Subject: arm64/efi handling of persistent memory

Similar to the questions about the arm64 efi boot stub
handing persistent memory, some of the arm64 kernel code
looks fishy.

In arch/arm64/kernel/efi.c:

static int __init is_normal_ram(efi_memory_desc_t *md)
{
if (md->attribute & EFI_MEMORY_WB)
return 1;
return 0;
}

static __init int is_reserve_region(efi_memory_desc_t *md)
{
switch (md->type) {
case EFI_LOADER_CODE:
case EFI_LOADER_DATA:
case EFI_BOOT_SERVICES_CODE:
case EFI_BOOT_SERVICES_DATA:
case EFI_CONVENTIONAL_MEMORY:
case EFI_PERSISTENT_MEMORY:
return 0;
default:
break;
}
return is_normal_ram(md);
}

static __init void reserve_regions(void)
{
...
if (is_normal_ram(md))
early_init_dt_add_memory_arch(paddr, size);

if (is_reserve_region(md)) {
memblock_reserve(paddr, size);
...

static bool __init efi_virtmap_init(void)
{
...
if (!is_normal_ram(md))
prot = __pgprot(PROT_DEVICE_nGnRE);
else if (md->type == EFI_RUNTIME_SERVICES_CODE ||
!PAGE_ALIGNED(md->phys_addr))
prot = PAGE_KERNEL_EXEC;
else
prot = PAGE_KERNEL;

Concerns include:

1. is_normal_ram() will see the WB bit and return 1 regardless
of the type. That seems similar to the arm EFI boot stub issue.
The three callers are shown above.

2. is_reserve_region() treating EFI_PERSISTENT_MEMORY the same
as EFI_CONVENTIONAL_MEMORY looks wrong.

3. We're contemplating working around the grub problem by
reporting EFI_RESERVED_MEMORY plus the NV attribute rather
than EFI_PERSISTENT_MEMORY.

If this is done, then is_reserve_region() will fall through
to is_normal_ram(), which will see the WB bit and return 1.
That seems backwards... but seems correct for persistent
memory, reporting it as a reserved region.
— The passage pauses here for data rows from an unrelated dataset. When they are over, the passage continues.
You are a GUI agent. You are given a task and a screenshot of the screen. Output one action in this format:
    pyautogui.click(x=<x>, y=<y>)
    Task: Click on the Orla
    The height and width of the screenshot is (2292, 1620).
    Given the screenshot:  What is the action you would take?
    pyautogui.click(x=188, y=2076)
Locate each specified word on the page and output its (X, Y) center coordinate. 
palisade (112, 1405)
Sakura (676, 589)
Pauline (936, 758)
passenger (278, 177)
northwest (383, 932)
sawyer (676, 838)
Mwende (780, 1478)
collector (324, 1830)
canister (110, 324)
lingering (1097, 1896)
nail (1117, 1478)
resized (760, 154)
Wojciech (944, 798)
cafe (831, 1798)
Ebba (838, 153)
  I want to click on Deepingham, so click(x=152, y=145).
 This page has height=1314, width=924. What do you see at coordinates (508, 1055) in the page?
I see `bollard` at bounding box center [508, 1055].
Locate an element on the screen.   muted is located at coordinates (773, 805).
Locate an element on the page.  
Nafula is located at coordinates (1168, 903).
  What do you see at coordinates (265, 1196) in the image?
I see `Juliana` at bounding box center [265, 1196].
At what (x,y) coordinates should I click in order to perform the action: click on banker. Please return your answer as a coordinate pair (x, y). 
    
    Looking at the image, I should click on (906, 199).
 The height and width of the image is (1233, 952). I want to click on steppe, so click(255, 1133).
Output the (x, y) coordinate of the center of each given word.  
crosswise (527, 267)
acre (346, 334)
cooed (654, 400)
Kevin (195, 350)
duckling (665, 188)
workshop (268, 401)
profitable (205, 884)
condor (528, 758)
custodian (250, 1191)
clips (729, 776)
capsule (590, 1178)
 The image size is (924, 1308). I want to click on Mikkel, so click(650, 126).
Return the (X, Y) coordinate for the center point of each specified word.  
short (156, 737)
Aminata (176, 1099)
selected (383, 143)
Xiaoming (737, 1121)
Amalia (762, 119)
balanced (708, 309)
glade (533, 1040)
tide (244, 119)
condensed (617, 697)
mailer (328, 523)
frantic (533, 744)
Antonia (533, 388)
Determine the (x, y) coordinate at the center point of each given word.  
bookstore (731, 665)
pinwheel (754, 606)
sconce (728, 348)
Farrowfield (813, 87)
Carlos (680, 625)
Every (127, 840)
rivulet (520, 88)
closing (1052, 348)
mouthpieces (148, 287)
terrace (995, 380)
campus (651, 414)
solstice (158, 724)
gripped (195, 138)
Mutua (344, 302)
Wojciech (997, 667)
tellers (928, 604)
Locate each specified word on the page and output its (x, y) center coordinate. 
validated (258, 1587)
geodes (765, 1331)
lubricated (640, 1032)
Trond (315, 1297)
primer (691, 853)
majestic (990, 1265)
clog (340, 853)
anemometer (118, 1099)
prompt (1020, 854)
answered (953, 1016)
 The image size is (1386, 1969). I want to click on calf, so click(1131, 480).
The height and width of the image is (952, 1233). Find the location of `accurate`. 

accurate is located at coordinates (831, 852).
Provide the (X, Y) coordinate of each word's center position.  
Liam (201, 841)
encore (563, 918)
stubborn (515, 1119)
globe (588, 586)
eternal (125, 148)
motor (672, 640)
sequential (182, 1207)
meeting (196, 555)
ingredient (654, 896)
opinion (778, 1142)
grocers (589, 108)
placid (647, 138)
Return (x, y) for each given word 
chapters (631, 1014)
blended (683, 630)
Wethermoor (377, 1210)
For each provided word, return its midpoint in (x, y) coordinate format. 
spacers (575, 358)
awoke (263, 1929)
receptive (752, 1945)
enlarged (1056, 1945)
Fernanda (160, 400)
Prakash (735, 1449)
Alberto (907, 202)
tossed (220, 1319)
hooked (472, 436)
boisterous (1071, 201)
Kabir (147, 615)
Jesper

That might avoid the
the EFI_PERSISTENT_MEMORY handling problem (if the preceding
call to is_normal_ram() didn't already cause problems).

---
Robert Elliott, HPE Persistent Memory


2015-12-18 11:07:04

by Leif Lindholm

[permalink] [raw]
Subject: Re: arm64/efi handling of persistent memory

On Fri, Dec 18, 2015 at 01:33:25AM +0000, Elliott, Robert (Persistent Memory) wrote:
> Similar to the questions about the arm64 efi boot stub
> handing persistent memory, some of the arm64 kernel code
> looks fishy.
>
> In arch/arm64/kernel/efi.c:
>
> static int __init is_normal_ram(efi_memory_desc_t *md)
> {
> if (md->attribute & EFI_MEMORY_WB)
> return 1;
> return 0;
> }
>
> static __init int is_reserve_region(efi_memory_desc_t *md)
> {
> switch (md->type) {
> case EFI_LOADER_CODE:
> case EFI_LOADER_DATA:
> case EFI_BOOT_SERVICES_CODE:
> case EFI_BOOT_SERVICES_DATA:
> case EFI_CONVENTIONAL_MEMORY:
> case EFI_PERSISTENT_MEMORY:
> return 0;
> default:
> break;
> }
> return is_normal_ram(md);
> }
>
> static __init void reserve_regions(void)
> {
> ...
> if (is_normal_ram(md))
> early_init_dt_add_memory_arch(paddr, size);
>
> if (is_reserve_region(md)) {
> memblock_reserve(paddr, size);
> ...
>
> static bool __init efi_virtmap_init(void)
> {
> ...
> if (!is_normal_ram(md))
> prot = __pgprot(PROT_DEVICE_nGnRE);
> else if (md->type == EFI_RUNTIME_SERVICES_CODE ||
> !PAGE_ALIGNED(md->phys_addr))
> prot = PAGE_KERNEL_EXEC;
> else
> prot = PAGE_KERNEL;
>
> Concerns include:
>
> 1. is_normal_ram() will see the WB bit and return 1 regardless
> of the type. That seems similar to the arm EFI boot stub issue.
> The three callers are shown above.

So, first and third cases look OK to me, but the bit where we add
things to memblock just for being WB is bogus.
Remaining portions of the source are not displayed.